Shionogi is teaming up with the Global Antibiotic Research and Development Partnership (GARDP) and the Clinton Health Access Initiative (CHAI) in a bid to boost antibiotic access worldwide.
The troika hinges on the antibiotic cefiderocol, which is used to treat serious Gram-negative bacterial infections that may be resistant to other antibiotics, the partners explained in a release. Approved by the U.S. FDA in 2019 and the European Medicines Agency in 2020, cefiderocol recently found its way onto the World Health Organization’s (WHO’s) Model List of Essential Medicines, too.
Antimicrobial resistance is a mounting problem around the globe, and it’s expected to contribute to 700,000 deaths each year worldwide, WHO points out on its cefiderocol fact page. “If action is not taken, it is estimated that 10 million lives a year will be at risk from drug-resistant infections by 2050,” the organization warns.

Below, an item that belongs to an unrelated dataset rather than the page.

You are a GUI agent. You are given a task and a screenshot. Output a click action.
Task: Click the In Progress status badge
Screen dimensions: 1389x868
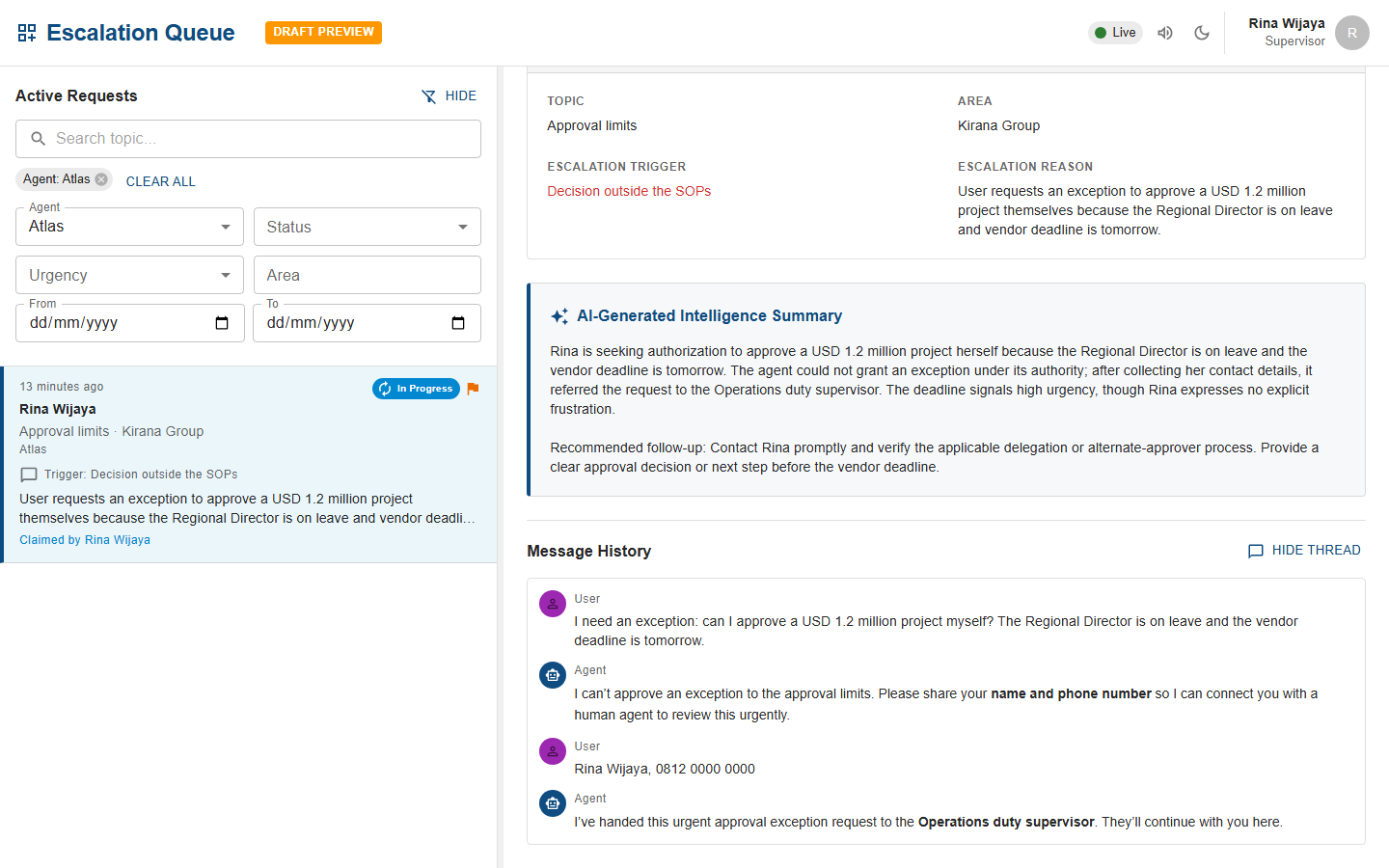pos(416,389)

Meanwhile, the problem could be even worse than expected, Shionogi, GARDP and CHAI argued, citing a recent study that found antibiotic resistance caused nearly 1.3 million deaths worldwide in 2019, almost double previous estimates.
Working with Shionogi, Swiss not-for-profit organization GARDP will produce and sell cefiderocol through sub-licensees in a “large range of countries that have delayed access (if any) to newer antibiotics,” the partners said. The license is expected to cover “all low-income countries, most lower middle- and upper middle-income countries,” as well as “select” high income countries. That’s 135 countries altogether, or about 75% of countries worldwide, the partners pointed out.
The license territory “includes a significant proportion of the world’s population living in areas most affected by antibiotic resistance,” the triumvirate added.
Getting the antibiotic to patients will require the partners to surmount several “technical, legal, regulatory and economic barriers,” which is where the Clinton Health Access Initiative comes in. CHAI, for its part, is well versed in working with the public and private sectors to “reshape markets and introduce medicines in countries around the world,” the partners added.
As for how that will look in practice, pricing models and distribution frameworks still need to be hammered out, Jennifer Cohn, global access project leader at GARDP, told Stat News.
Under the collaboration, Shionogi, GARDP and CHAI will coordinate with health ministries and other experts in a bid to bolster “hospital-based stewardship programs that ensure appropriate use,” which is especially important on the quest to avoid fueling resistance to cefiderocol.
The license deal marks the “first” for an antibiotic to treat serious bacterial infections “between a pharmaceutical company and a non-profit organization driven by public health priorities,” Shionogi said. What’s more, the project has a “broader purpose” insofar as it could “pave the way for antibiotic access more generally.”
Shionogi and GARDP will publish their license agreement in hopes that it could serve as a “baseline” for similar agreements moving forward.
Elsewhere, the U.K. could soon roll out a new Netflix-adjacent subscription-like model for Shionogi’s cefiderocol and Pfizer’s ceftazidime/avibactam, also known as Zavicefta, Pharmaphorum reports.
The country’s Department of Health, NHS England and NICE have wrapped up an evaluation of the two antibiotics, which the NHS in England would pay to access for a fixed annual fee of 10 million pounds sterling, calculated based on the value the meds present to the health service regardless of how much is used to treat patients, the news outlet explains.
The proposed contracts are still in the draft stages and would last for 10 years. They’re expected to be finalized in the coming weeks. Pfizer and Shionogi presented their drugs for consideration in the framework when it was unveiled back in 2019, Pharmaphorum added.